**Collected data entries**
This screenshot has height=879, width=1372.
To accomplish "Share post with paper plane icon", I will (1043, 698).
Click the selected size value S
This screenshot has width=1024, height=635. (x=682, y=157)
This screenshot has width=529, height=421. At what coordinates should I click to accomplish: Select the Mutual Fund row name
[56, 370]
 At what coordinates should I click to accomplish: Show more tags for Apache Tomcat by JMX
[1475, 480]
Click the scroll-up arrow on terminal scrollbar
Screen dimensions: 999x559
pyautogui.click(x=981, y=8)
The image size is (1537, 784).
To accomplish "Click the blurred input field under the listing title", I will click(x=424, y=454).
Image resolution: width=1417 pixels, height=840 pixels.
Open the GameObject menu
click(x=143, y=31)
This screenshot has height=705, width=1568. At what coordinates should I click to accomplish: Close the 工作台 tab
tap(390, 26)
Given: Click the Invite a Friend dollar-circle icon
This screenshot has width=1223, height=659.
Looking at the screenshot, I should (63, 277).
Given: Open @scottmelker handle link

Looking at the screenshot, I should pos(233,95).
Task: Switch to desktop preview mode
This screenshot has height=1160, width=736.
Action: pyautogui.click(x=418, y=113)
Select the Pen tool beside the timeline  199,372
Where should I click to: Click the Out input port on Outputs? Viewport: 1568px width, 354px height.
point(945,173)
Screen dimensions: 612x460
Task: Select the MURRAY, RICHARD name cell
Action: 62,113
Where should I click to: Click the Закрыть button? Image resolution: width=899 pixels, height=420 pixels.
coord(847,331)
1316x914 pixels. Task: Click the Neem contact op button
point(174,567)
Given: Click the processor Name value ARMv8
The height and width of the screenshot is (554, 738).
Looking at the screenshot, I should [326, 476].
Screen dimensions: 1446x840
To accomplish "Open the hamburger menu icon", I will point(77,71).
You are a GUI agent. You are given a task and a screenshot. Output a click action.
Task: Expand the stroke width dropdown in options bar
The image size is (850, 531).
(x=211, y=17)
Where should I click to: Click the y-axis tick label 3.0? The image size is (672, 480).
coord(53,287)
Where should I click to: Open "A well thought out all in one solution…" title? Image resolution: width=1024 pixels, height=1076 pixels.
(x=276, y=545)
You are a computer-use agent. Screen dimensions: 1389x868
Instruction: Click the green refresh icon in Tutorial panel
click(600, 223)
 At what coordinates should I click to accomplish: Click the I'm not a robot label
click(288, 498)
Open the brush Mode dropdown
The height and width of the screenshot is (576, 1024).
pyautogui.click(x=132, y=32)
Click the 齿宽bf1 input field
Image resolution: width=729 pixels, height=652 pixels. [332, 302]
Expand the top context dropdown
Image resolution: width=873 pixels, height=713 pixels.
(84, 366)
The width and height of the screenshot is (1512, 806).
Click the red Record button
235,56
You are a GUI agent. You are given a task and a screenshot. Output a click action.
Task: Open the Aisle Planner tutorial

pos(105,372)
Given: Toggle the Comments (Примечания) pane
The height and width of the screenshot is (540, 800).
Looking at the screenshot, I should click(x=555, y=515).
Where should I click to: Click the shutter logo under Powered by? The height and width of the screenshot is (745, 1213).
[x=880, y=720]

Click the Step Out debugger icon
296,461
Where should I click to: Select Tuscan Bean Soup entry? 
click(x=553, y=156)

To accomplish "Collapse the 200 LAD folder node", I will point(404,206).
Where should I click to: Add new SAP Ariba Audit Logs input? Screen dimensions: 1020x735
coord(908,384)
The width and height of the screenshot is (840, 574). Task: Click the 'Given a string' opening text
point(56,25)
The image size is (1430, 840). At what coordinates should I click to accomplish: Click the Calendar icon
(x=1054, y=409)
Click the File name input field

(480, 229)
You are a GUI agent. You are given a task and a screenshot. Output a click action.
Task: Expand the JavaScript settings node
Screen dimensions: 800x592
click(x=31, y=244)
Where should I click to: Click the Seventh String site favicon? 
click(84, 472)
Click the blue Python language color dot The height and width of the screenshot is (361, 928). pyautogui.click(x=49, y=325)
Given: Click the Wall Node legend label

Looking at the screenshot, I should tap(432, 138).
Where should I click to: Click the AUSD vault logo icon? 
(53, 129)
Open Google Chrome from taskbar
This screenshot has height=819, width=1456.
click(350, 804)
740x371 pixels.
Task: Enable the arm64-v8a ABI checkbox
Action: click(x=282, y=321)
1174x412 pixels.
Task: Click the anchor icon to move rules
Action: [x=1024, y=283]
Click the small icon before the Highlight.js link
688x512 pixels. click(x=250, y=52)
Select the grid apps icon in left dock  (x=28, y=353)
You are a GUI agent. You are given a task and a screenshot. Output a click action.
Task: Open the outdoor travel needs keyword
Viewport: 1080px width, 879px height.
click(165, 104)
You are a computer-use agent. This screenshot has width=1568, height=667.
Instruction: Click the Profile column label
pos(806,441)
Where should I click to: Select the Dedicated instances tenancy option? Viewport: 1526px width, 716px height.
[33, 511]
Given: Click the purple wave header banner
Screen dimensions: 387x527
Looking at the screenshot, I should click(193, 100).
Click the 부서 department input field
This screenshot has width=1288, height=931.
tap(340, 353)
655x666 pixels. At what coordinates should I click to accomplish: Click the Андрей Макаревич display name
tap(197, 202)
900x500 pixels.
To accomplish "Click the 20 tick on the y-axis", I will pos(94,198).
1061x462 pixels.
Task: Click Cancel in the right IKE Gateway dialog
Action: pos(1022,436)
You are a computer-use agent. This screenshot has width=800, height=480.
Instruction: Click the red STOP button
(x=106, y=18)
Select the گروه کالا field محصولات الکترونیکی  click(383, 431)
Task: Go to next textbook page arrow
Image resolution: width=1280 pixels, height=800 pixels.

**WORK INSTRUCTION**
The data above needs to be repeated exactly, line for line.

**RESPONSE TO THIS TASK**
This screenshot has height=879, width=1372.
To accomplish "Share post with paper plane icon", I will (1043, 698).
Click the selected size value S
This screenshot has width=1024, height=635. (x=682, y=157)
This screenshot has width=529, height=421. At what coordinates should I click to accomplish: Select the Mutual Fund row name
[56, 370]
 At what coordinates should I click to accomplish: Show more tags for Apache Tomcat by JMX
[1475, 480]
Click the scroll-up arrow on terminal scrollbar
Screen dimensions: 999x559
pyautogui.click(x=981, y=8)
The image size is (1537, 784).
To accomplish "Click the blurred input field under the listing title", I will click(x=424, y=454).
Image resolution: width=1417 pixels, height=840 pixels.
Open the GameObject menu
click(x=143, y=31)
This screenshot has height=705, width=1568. At what coordinates should I click to accomplish: Close the 工作台 tab
tap(390, 26)
Given: Click the Invite a Friend dollar-circle icon
This screenshot has width=1223, height=659.
Looking at the screenshot, I should (63, 277).
Given: Open @scottmelker handle link

Looking at the screenshot, I should pos(233,95).
Task: Switch to desktop preview mode
This screenshot has height=1160, width=736.
Action: pyautogui.click(x=418, y=113)
Select the Pen tool beside the timeline  199,372
Where should I click to: Click the Out input port on Outputs? Viewport: 1568px width, 354px height.
point(945,173)
Screen dimensions: 612x460
Task: Select the MURRAY, RICHARD name cell
Action: 62,113
Where should I click to: Click the Закрыть button? Image resolution: width=899 pixels, height=420 pixels.
coord(847,331)
1316x914 pixels. Task: Click the Neem contact op button
point(174,567)
Given: Click the processor Name value ARMv8
The height and width of the screenshot is (554, 738).
Looking at the screenshot, I should [326, 476].
Screen dimensions: 1446x840
To accomplish "Open the hamburger menu icon", I will point(77,71).
You are a GUI agent. You are given a task and a screenshot. Output a click action.
Task: Expand the stroke width dropdown in options bar
The image size is (850, 531).
(x=211, y=17)
Where should I click to: Click the y-axis tick label 3.0? The image size is (672, 480).
coord(53,287)
Where should I click to: Open "A well thought out all in one solution…" title? Image resolution: width=1024 pixels, height=1076 pixels.
(x=276, y=545)
You are a computer-use agent. Screen dimensions: 1389x868
Instruction: Click the green refresh icon in Tutorial panel
click(600, 223)
 At what coordinates should I click to accomplish: Click the I'm not a robot label
click(288, 498)
Open the brush Mode dropdown
The height and width of the screenshot is (576, 1024).
pyautogui.click(x=132, y=32)
Click the 齿宽bf1 input field
Image resolution: width=729 pixels, height=652 pixels. [332, 302]
Expand the top context dropdown
Image resolution: width=873 pixels, height=713 pixels.
(84, 366)
The width and height of the screenshot is (1512, 806).
Click the red Record button
235,56
You are a GUI agent. You are given a task and a screenshot. Output a click action.
Task: Open the Aisle Planner tutorial

pos(105,372)
Given: Toggle the Comments (Примечания) pane
The height and width of the screenshot is (540, 800).
Looking at the screenshot, I should click(x=555, y=515).
Where should I click to: Click the shutter logo under Powered by? The height and width of the screenshot is (745, 1213).
[x=880, y=720]

Click the Step Out debugger icon
296,461
Where should I click to: Select Tuscan Bean Soup entry? 
click(x=553, y=156)

To accomplish "Collapse the 200 LAD folder node", I will point(404,206).
Where should I click to: Add new SAP Ariba Audit Logs input? Screen dimensions: 1020x735
coord(908,384)
The width and height of the screenshot is (840, 574). Task: Click the 'Given a string' opening text
point(56,25)
The image size is (1430, 840). At what coordinates should I click to accomplish: Click the Calendar icon
(x=1054, y=409)
Click the File name input field

(480, 229)
You are a GUI agent. You are given a task and a screenshot. Output a click action.
Task: Expand the JavaScript settings node
Screen dimensions: 800x592
click(x=31, y=244)
Where should I click to: Click the Seventh String site favicon? 
click(84, 472)
Click the blue Python language color dot The height and width of the screenshot is (361, 928). pyautogui.click(x=49, y=325)
Given: Click the Wall Node legend label

Looking at the screenshot, I should tap(432, 138).
Where should I click to: Click the AUSD vault logo icon? 
(53, 129)
Open Google Chrome from taskbar
This screenshot has height=819, width=1456.
click(350, 804)
740x371 pixels.
Task: Enable the arm64-v8a ABI checkbox
Action: click(x=282, y=321)
1174x412 pixels.
Task: Click the anchor icon to move rules
Action: [x=1024, y=283]
Click the small icon before the Highlight.js link
688x512 pixels. click(x=250, y=52)
Select the grid apps icon in left dock  (x=28, y=353)
You are a GUI agent. You are given a task and a screenshot. Output a click action.
Task: Open the outdoor travel needs keyword
Viewport: 1080px width, 879px height.
click(165, 104)
You are a computer-use agent. This screenshot has width=1568, height=667.
Instruction: Click the Profile column label
pos(806,441)
Where should I click to: Select the Dedicated instances tenancy option? Viewport: 1526px width, 716px height.
[33, 511]
Given: Click the purple wave header banner
Screen dimensions: 387x527
Looking at the screenshot, I should click(193, 100).
Click the 부서 department input field
This screenshot has width=1288, height=931.
tap(340, 353)
655x666 pixels. At what coordinates should I click to accomplish: Click the Андрей Макаревич display name
tap(197, 202)
900x500 pixels.
To accomplish "Click the 20 tick on the y-axis", I will pos(94,198).
1061x462 pixels.
Task: Click Cancel in the right IKE Gateway dialog
Action: pos(1022,436)
You are a computer-use agent. This screenshot has width=800, height=480.
Instruction: Click the red STOP button
(x=106, y=18)
Select the گروه کالا field محصولات الکترونیکی  click(383, 431)
Task: Go to next textbook page arrow
Image resolution: width=1280 pixels, height=800 pixels.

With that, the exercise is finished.